I’ve been working on an application which has an Alexa/Siri like feature. There are a few commands in my application like “Play music”, “Take a picture”, “Search on the internet” etc. Now, I’ve integrated the speech to text API which gives me the input in the form of text, but I don’t understand how to match it with the predefined commands in my app to determine which command should be executed.
I’ve read that Hamming distance and Levenshtein distance work well for string matching, but I was wondering if someone could explain it to me using code samples.
Also, can I somehow use TF-IDF vectors for this task?
You are correct, when comparing raw strings you can use Hamming or Levenshtein distances. These operations can be implemented as simple functions of two arguments (the two strings to compare).

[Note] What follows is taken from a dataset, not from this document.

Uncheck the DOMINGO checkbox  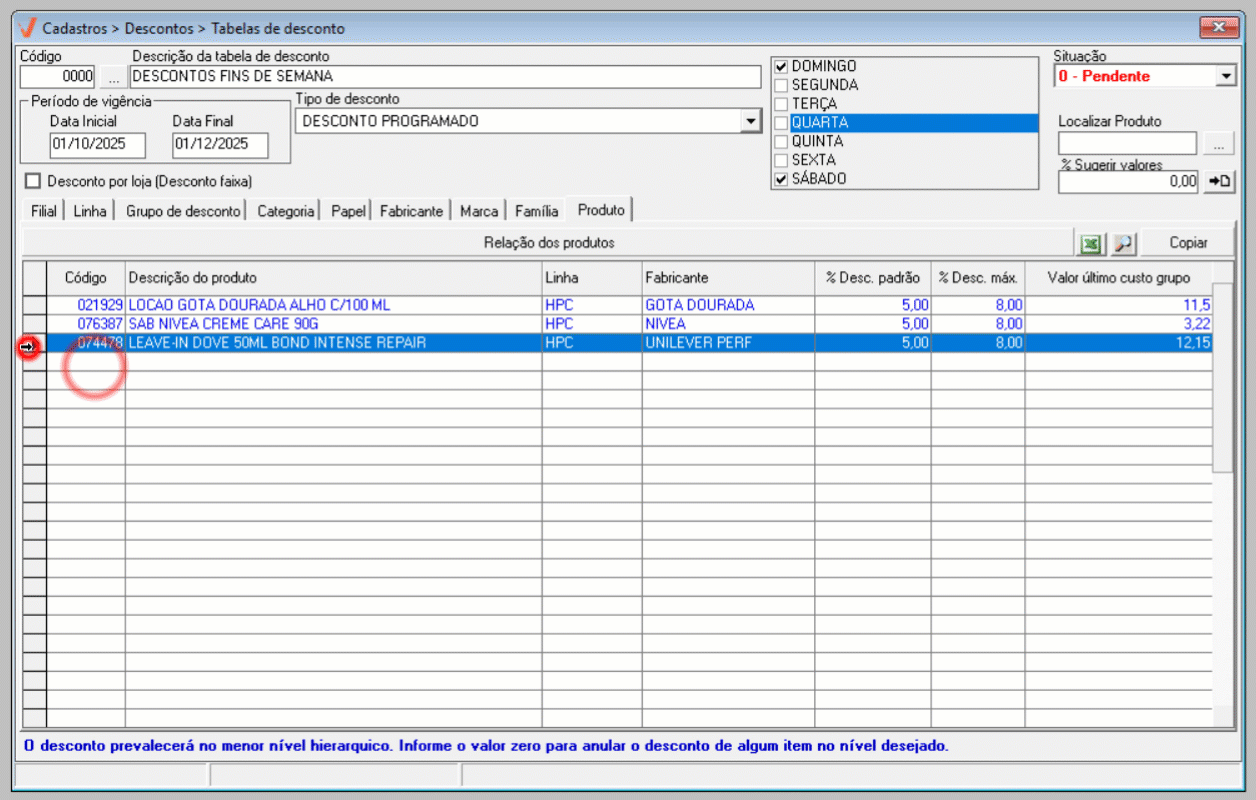click(x=782, y=66)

Python has a package for computing the Levenshtein distance. Here’s an example of using it:
import Levenshtein
Levenshtein.distance('Play music', 'Take a picture') # 11
As for TF-IDF (or other feature vectors for strings) you can encode your strings into vectors and then compute geometry based distances (e.g. Euclidean, cosine) on these vectors. This could work for your task and you can find Python packages which provide this vectorization feature (scikit-learn has TF-IDF).
I would suggest you start simple by using the Levenshtein library (or implement it yourself as an exercise ) and later try out the vector approaches if you find it necessary.
The utility of TF-IDF is to determine which words in a body of text (corpus) are important. This importance is gauged using frequency of occurrence, while discounting for words occurring too frequently because such words are prepositions and other part of speech which give sentences structure but do not hold as much significance.
TF-IDF will tell you want entities the user has commanded to perform on, e.g, “When was Nelson Mandela Born?”. It will tell you “Nelson Mandela” and “born” are of interest but you need a secondary mechanism to determine what exact operation is required.